Lors d’un rendez-vous du Club des lecteurs que j’organise dans ma ville, j’ai emprunté ce titre qui était un coup de coeur de lecture pour une des participantes. Il est noté en quatrième de couverture que Alan Hollinghurst est un des plus grands romanciers anglais contemporains, voilà qui était donc parfait pour le mois anglais (qui avait lieu en juin), même si je suis au final un peu en retard… La première scène, qui va s’avérer fondatrice pour le reste du roman, est le séjour de Cecil Valance aux Deux Arpents en 1913, invité par George Sawle, un camarade de Cambridge.
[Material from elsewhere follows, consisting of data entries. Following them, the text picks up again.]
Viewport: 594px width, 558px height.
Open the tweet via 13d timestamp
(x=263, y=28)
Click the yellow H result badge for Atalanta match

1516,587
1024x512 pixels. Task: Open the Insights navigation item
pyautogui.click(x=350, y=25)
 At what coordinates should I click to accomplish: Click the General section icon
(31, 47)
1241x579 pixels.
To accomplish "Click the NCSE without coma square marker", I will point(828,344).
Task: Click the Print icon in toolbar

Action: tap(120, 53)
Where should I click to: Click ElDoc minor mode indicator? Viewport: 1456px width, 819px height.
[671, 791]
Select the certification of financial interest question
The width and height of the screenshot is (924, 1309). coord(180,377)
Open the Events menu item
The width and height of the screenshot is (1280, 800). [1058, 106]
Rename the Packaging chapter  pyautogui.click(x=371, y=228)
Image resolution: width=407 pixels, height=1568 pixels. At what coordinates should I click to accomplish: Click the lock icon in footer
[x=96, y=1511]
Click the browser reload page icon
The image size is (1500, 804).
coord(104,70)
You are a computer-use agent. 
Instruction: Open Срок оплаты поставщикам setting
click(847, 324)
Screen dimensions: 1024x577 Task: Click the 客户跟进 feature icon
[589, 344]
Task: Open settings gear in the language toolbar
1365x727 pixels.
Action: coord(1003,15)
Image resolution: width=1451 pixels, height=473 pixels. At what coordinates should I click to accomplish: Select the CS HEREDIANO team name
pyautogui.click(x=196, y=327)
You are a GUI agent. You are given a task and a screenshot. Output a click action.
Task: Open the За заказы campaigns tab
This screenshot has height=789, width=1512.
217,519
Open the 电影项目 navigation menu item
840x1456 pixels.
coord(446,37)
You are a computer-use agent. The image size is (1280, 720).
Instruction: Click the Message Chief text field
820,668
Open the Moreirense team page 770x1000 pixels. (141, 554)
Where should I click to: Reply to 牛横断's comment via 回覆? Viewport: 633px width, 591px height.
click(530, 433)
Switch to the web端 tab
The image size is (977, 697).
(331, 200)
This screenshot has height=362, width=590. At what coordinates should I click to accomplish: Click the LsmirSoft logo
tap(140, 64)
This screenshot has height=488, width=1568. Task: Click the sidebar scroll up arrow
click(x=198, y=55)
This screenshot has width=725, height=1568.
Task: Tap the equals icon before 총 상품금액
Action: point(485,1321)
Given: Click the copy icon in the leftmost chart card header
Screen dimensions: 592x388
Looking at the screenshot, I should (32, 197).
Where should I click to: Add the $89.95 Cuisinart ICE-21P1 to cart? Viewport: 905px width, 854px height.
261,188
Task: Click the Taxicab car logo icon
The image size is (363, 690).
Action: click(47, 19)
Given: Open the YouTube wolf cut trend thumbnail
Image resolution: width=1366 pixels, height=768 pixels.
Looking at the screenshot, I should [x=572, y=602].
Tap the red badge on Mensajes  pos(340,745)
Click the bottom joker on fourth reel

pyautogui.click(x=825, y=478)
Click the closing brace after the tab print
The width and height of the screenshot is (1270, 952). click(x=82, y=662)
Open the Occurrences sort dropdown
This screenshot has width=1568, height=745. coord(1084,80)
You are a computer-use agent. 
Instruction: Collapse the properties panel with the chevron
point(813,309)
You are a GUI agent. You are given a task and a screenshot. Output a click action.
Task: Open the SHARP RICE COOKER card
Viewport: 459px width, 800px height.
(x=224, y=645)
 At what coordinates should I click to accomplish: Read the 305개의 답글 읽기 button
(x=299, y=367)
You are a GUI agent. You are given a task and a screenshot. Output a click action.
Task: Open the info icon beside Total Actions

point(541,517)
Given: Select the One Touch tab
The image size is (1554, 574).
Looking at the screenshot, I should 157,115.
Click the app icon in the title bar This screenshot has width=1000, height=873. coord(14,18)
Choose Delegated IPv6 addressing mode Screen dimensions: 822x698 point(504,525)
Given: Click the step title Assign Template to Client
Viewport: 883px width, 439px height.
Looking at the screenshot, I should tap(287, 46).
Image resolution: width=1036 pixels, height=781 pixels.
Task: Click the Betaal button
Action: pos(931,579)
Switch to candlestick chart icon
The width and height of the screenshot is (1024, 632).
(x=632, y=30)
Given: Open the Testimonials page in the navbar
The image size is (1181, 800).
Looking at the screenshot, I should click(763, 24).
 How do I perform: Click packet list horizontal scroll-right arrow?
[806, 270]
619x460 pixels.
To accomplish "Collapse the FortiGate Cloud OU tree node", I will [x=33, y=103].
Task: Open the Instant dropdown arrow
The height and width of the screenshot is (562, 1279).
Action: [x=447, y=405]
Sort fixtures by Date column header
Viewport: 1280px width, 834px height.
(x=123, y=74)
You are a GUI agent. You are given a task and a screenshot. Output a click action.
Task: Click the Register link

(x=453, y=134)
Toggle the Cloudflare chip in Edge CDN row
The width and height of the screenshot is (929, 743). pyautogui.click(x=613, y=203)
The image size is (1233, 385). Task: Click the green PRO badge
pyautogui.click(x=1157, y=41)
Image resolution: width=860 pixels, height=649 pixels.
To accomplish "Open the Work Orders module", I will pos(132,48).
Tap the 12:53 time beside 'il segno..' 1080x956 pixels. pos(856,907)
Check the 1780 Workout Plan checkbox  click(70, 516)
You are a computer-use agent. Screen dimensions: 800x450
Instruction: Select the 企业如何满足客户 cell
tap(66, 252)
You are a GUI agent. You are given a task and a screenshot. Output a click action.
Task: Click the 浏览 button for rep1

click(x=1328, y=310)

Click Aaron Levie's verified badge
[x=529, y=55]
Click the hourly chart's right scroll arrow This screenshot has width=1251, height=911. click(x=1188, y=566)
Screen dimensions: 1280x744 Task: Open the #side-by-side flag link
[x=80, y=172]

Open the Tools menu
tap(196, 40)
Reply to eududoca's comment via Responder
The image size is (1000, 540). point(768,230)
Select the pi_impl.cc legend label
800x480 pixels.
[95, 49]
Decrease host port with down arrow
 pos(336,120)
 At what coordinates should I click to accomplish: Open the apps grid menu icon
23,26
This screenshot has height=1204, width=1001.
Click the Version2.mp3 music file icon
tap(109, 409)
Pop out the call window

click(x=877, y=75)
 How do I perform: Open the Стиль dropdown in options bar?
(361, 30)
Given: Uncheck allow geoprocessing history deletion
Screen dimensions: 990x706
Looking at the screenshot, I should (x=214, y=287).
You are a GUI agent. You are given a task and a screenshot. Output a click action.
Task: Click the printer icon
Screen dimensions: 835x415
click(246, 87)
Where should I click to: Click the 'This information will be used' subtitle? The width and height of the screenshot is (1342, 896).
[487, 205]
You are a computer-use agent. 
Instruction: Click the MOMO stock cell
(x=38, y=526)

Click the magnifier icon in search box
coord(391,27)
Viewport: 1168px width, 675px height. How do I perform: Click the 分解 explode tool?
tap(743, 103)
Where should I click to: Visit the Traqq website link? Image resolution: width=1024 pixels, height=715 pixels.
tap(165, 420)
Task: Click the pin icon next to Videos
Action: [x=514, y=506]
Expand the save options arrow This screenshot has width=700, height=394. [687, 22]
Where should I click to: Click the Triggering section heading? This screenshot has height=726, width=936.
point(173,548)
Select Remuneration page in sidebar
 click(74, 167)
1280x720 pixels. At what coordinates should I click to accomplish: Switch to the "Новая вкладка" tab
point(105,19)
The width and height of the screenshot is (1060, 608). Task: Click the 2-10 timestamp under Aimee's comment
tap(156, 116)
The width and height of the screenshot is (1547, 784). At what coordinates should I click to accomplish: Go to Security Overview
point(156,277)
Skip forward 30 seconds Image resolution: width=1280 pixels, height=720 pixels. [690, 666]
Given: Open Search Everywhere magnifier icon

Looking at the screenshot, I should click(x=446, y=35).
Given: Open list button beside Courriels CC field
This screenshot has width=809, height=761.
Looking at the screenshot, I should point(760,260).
Le poète, désinvolte et charismatique, fait une forte impression sur Daphné, la jeune soeur de George, et sur l’ensemble de la famille Sawle, à des degrés divers. En réalité, Cecil est l’amant de George, ce qui ne l’empêche pas de séduire l’impressionnable jeune femme, en lui écrivant un poème sur son carnet de dédicaces. Alors que Cecil meurt à 25 ans, en 1916, sur le champ de bataille, lors de la première guerre mondiale, son poème, devenu célèbre prend un autre sens, ainsi que sa romance supposée avec Daphné… Des biographes vont ensuite vouloir s’emparer de sa mémoire, de sa correspondance. Le roman prend alors l’allure d’une grande fresque, qui se poursuit jusqu’à nos jours, au moment où l’homosexualité peut enfin publiquement s’afficher. Nous suivons Daphné, qui a épousé le frère de Cecil, George, également marié, et le devenir de ces demeures bourgeoises, autrefois flamboyantes, ramenées à leur état de pierres au fil des années et des générations. Je ne vais pas vous mentir, ce roman est un pavé, exigeant par son volume, son nombre de personnages et sa lenteur. Et pourtant, j’ai adoré le lire, car il est d’une grande puissance littéraire. Il est très intéressant de constater que des événements, anodins lorsque l’on est en train de les vivre, peuvent s’avérer fondamentaux lorsque les protagonistes deviennent célèbres, et pour autant être déformés par l’histoire et le temps, les récits, ce qui est tu ou ignoré. Alan Hollinghurst s’attache aussi à observer le déclin de ces grandes familles que le temps n’épargne pas non plus. Les différences de point de vue forment un kaléidoscope dont peu de personnages ressortent épargnés, sauf sans doute Cecil, poète trop tôt disparu, auréolé de cette aura que conservent les jeunes gens de talent fauchés en pleine jeunesse. 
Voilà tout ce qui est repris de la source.